A directora provincial dos Transportes, Correios e Telecomunicações, Maria de Fátima Ndilipo, sublinhou que a problemática dos combustíveis na província do Cunene afecta quase todos os sectores, mas garantiu que o governo está a envidar esforços no sentido de resolver a situação o mais rápido possível. Neste momento, encontra-se em construção o centro de armazenamento de combustível da Omupanda, um empreendimento que poderá resolver este problema que a província enfrenta.
O mau estado das estradas na província é outro dos principais problemas que concorrem para que as operadoras de transporte não consigam funcionar no seu melhor.
O director da Cunene Vally Transportes disse que a deterioração das estradas da província tem estado a contribuir para a degradação acelerada dos autocarros que prestam serviços de transporte de passageiros.
A condução nestas estradas requer muitos cuidados por parte dos motoristas que circulam diariamente nestas vias.
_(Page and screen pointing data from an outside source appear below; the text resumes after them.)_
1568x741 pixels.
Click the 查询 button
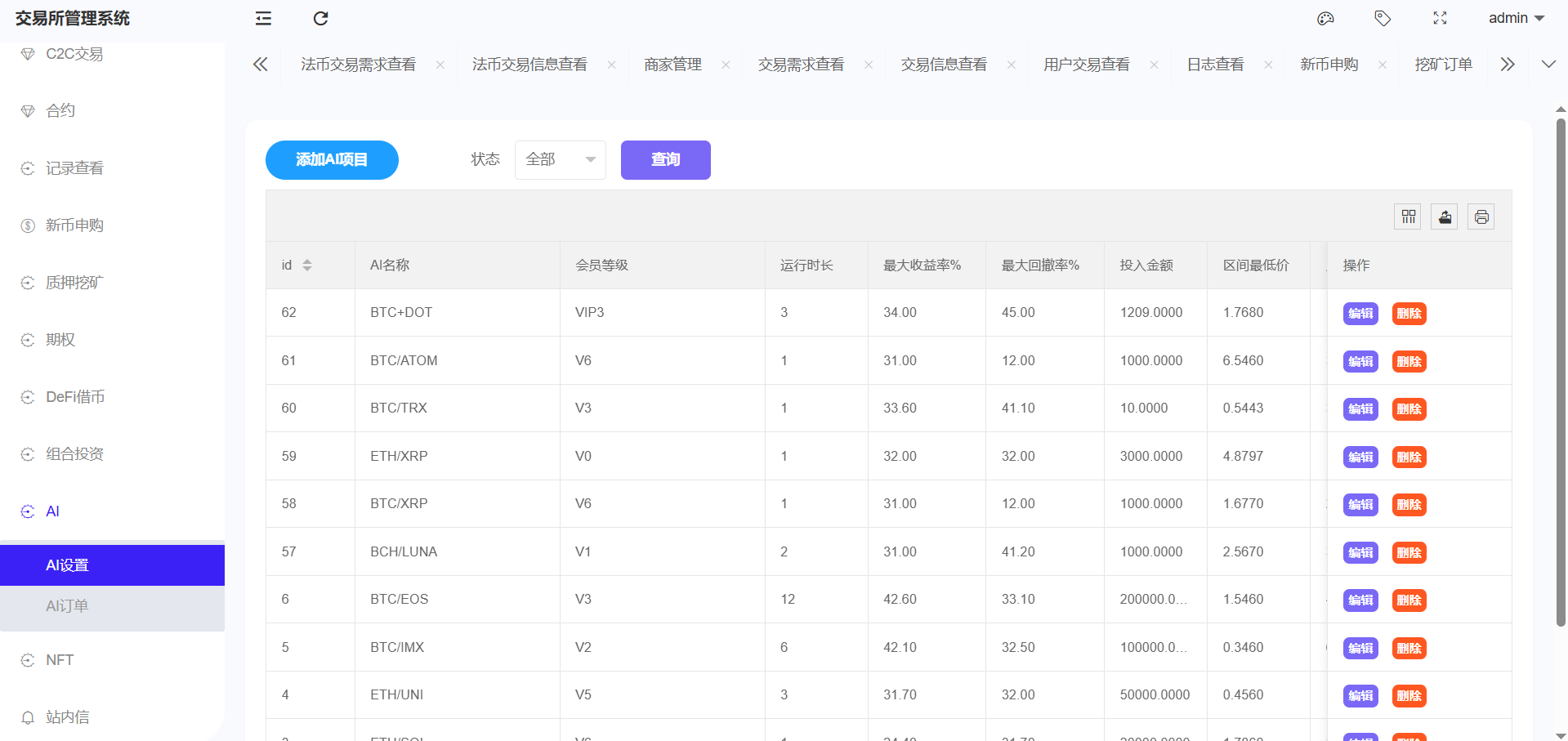tap(665, 159)
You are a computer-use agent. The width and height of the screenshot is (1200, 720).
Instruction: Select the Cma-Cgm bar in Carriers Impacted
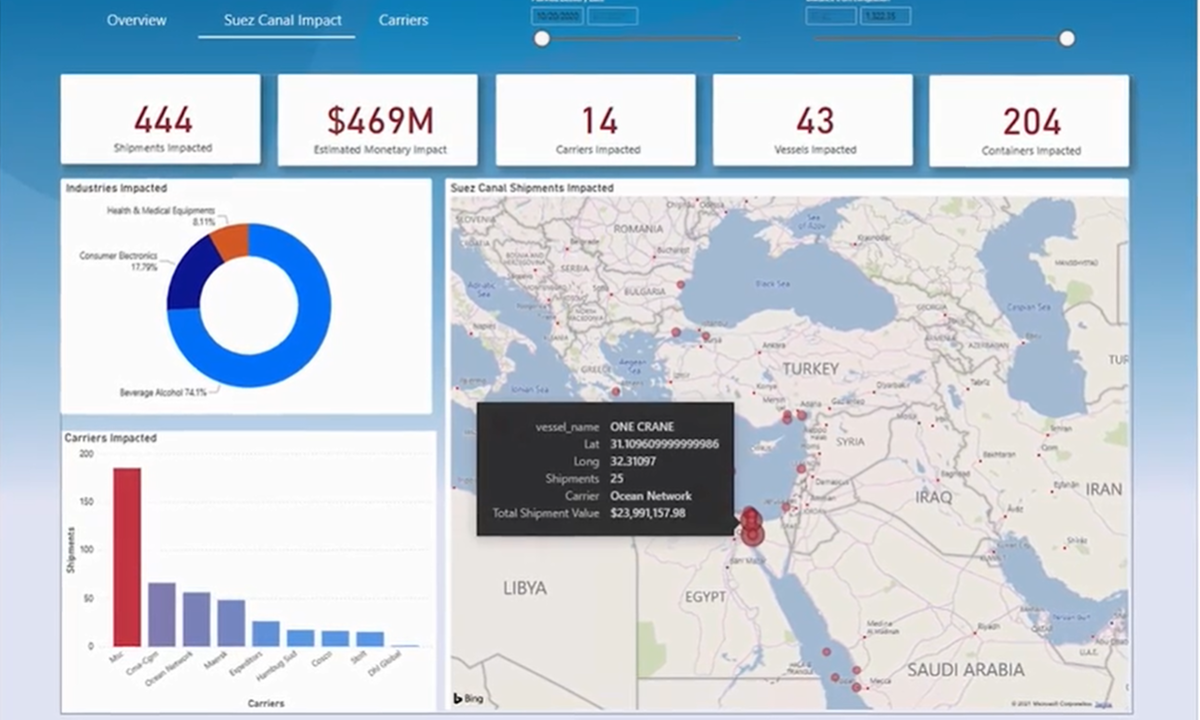[162, 614]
Assim, as viagens são mais demoradas, o que impede que as empresas facturem mais.
Na província do Cunene, as operadoras de transportes públicos são a Cunene Vally Transportes Lda, Otchietekela, Jomabarte Lda, Casa Ferchi, TSA Transportes Lda e Organizações Bauloca.

Utentes satisfeitos

Os utentes dos serviços de transportes públicos estão bastante satisfeitos com o aumento de autocarros na província, por estes meios estarem a facilitar a transportação de pessoas e bens entre a cidade e aldeias distantes.
Muitos cidadãos disseram ao Jornal de Angola que antes da entrada em funcionamento dos autocarros eram constantes os atrasos aos locais de trabalho e de aulas, por causa das distâncias que percorriam a pé.
Os munícipes dizem que a entrada em funcionamento dos autocarros está a obrigar os taxistas, vulgo candongueiros, a melhorar cada vez mais os seus serviços e a respeitar também os passageiros, cobrando a tarifa estipulada pelo Governo.
Os autocarros públicos, que foram concedidos à várias empresas na província, saliente-se, estão a prestar serviços de transporte colectivo de passageiros para áreas peri-urbana, urbana, intermunicipal e inter-provincial, permitindo a circulação fácil e rápida de pessoas e mercadorias em diferentes pontos da região. As empresas que fazem a gestão dos autocarros públicos e os taxistas trabalham em colaboração com a direcção provincial dos Transportes, Correios e Telecomunicações no Cunene, no sentido de melhor definirem as rotas de circulação e paragens.

Principais beneficiários

Os principais beneficiários da entrada em funcionamento dos autocarros são os estudantes e funcionários públicos. Parte considerável destes estuda e trabalha em locais muito distantes das suas zonas de residência.
O Jornal de Angola constatou que existem alunos que fazem cerca de 20 quilómetros para assistir as aulas. Esta distância, que era muitas vezes feita a pé, ficou encurtada com a entrada em funcionamento dos transportes públicos.
A directora provincial dos Transportes, Correios e Telecomunicações, Maria de Fátima Ndilipo, disse que o governo provincial orientou as operadoras a priorizarem as rotas mais utilizadas pelos alunos e funcionários públicos.